*** Supplied data Section Begins ***

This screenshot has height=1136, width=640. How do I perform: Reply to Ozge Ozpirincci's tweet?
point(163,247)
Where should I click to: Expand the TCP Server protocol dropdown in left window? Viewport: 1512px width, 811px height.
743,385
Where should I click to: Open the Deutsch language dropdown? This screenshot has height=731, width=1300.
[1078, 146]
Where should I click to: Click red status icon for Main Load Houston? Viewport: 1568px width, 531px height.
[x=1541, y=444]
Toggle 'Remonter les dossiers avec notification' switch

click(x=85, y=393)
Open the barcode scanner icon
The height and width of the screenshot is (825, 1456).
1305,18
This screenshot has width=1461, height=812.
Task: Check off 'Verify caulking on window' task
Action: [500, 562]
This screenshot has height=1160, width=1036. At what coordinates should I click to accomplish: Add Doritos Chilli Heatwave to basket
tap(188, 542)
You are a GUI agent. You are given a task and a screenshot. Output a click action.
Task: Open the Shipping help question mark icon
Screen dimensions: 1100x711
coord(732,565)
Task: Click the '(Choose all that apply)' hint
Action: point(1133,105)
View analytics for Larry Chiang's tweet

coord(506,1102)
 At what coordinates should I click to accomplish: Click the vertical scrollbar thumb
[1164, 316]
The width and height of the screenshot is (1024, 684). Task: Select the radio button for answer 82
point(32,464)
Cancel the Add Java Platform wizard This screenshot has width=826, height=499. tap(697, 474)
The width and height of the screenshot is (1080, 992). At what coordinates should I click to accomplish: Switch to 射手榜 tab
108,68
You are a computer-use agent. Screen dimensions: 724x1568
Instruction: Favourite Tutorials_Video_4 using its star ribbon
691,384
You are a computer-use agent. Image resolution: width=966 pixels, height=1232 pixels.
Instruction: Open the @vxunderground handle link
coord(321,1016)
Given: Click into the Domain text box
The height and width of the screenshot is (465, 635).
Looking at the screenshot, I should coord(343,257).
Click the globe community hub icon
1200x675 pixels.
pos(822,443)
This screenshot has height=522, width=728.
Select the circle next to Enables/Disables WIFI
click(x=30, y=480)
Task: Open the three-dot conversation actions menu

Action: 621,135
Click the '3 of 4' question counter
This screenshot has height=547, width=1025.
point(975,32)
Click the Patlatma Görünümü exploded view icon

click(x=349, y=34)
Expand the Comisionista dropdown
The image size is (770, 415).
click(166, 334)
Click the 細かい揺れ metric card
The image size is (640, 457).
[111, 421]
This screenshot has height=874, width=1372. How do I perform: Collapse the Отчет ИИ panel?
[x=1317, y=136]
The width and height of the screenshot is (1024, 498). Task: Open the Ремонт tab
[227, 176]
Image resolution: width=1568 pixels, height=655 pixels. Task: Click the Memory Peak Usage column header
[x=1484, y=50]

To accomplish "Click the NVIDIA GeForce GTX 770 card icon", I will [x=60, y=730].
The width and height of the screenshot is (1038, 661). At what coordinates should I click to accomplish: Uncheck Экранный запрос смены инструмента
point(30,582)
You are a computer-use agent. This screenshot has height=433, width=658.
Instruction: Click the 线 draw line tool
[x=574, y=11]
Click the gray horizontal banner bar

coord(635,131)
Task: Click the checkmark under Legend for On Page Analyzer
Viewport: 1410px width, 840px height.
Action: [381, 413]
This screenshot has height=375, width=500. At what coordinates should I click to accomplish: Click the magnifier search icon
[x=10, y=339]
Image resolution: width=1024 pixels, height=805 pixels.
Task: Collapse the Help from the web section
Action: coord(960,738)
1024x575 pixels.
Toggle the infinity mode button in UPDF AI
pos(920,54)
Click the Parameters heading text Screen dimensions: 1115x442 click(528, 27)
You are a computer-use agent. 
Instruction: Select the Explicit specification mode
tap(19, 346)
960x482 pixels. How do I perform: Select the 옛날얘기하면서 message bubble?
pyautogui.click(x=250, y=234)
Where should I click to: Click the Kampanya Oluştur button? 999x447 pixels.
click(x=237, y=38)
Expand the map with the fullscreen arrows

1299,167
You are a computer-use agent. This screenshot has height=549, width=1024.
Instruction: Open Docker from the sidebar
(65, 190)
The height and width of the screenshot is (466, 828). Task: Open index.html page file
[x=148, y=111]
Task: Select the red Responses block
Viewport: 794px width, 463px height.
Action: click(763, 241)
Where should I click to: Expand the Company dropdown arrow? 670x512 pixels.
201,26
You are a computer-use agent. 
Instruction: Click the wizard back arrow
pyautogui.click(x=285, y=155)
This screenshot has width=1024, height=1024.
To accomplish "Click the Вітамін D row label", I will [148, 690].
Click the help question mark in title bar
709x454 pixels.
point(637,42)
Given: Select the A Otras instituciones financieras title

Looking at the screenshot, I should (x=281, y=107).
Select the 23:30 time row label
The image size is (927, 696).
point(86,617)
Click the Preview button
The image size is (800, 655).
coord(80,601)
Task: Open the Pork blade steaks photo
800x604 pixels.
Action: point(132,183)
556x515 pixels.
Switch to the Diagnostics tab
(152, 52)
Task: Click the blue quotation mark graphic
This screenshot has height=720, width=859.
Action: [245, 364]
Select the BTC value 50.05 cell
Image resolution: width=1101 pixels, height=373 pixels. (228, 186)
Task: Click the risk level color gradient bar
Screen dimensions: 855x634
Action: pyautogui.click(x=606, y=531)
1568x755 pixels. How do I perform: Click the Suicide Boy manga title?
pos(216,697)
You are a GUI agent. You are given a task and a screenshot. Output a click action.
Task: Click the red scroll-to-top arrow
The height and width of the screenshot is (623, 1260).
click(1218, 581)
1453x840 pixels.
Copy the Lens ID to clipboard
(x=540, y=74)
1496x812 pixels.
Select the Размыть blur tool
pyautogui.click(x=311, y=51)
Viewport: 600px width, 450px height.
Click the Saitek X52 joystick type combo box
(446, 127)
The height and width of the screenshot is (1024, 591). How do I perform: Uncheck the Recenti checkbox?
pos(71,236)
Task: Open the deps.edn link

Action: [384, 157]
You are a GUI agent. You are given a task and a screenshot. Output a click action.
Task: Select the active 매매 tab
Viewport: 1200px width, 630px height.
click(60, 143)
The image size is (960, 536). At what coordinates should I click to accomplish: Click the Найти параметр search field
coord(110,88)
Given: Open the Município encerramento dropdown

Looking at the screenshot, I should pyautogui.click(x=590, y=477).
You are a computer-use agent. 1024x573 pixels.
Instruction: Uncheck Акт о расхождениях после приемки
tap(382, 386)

*** Supplied data Section Ends ***

## Task description:
Copy out every line from the material above in which the word "will" appears.

## Problem solution:
To accomplish "Click the NVIDIA GeForce GTX 770 card icon", I will [x=60, y=730].
To accomplish "Click the Вітамін D row label", I will [148, 690].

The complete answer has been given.